===== EXERCISE DATA =====

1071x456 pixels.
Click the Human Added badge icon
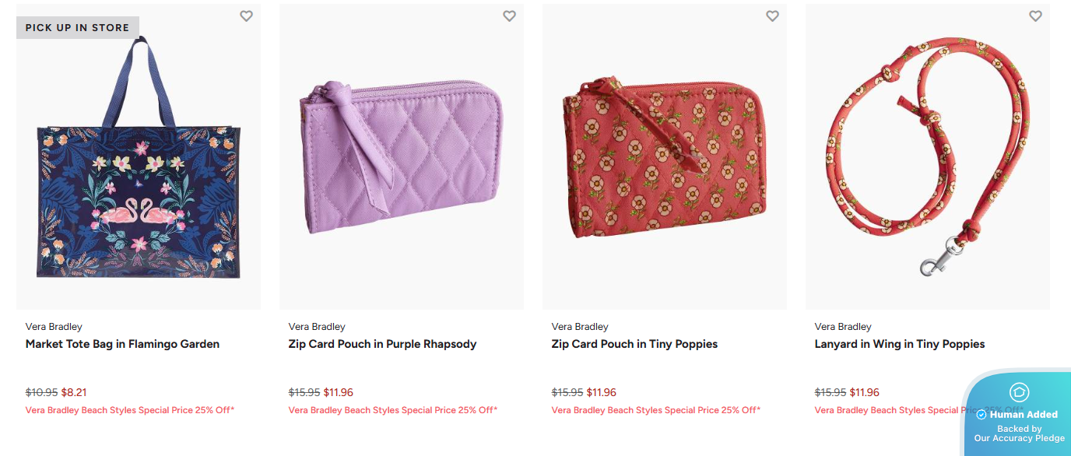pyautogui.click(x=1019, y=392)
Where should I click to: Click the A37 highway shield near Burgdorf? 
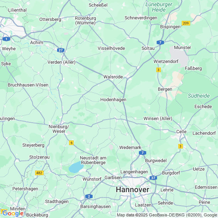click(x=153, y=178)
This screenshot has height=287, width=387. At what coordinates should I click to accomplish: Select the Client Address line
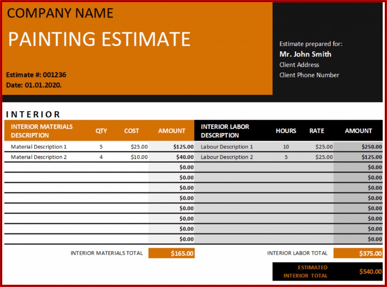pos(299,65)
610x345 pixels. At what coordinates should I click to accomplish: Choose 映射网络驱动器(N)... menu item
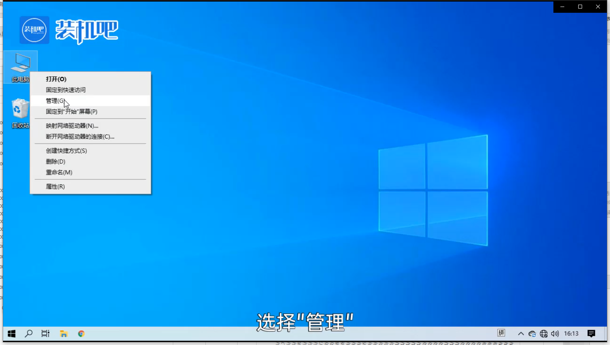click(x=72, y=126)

=====

- GOAL OF THE EXERCISE -
Reproduce all of the data exactly; the pictures do not belong in the copy.

- SOLUTION TO THIS PROBLEM -
1071x456 pixels.
Click the Human Added badge icon
pyautogui.click(x=1019, y=392)
Where should I click to: Click the A37 highway shield near Burgdorf? 
click(x=153, y=178)
This screenshot has height=287, width=387. At what coordinates should I click to accomplish: Select the Client Address line
pos(299,65)
610x345 pixels. At what coordinates should I click to accomplish: Choose 映射网络驱动器(N)... menu item
click(x=72, y=126)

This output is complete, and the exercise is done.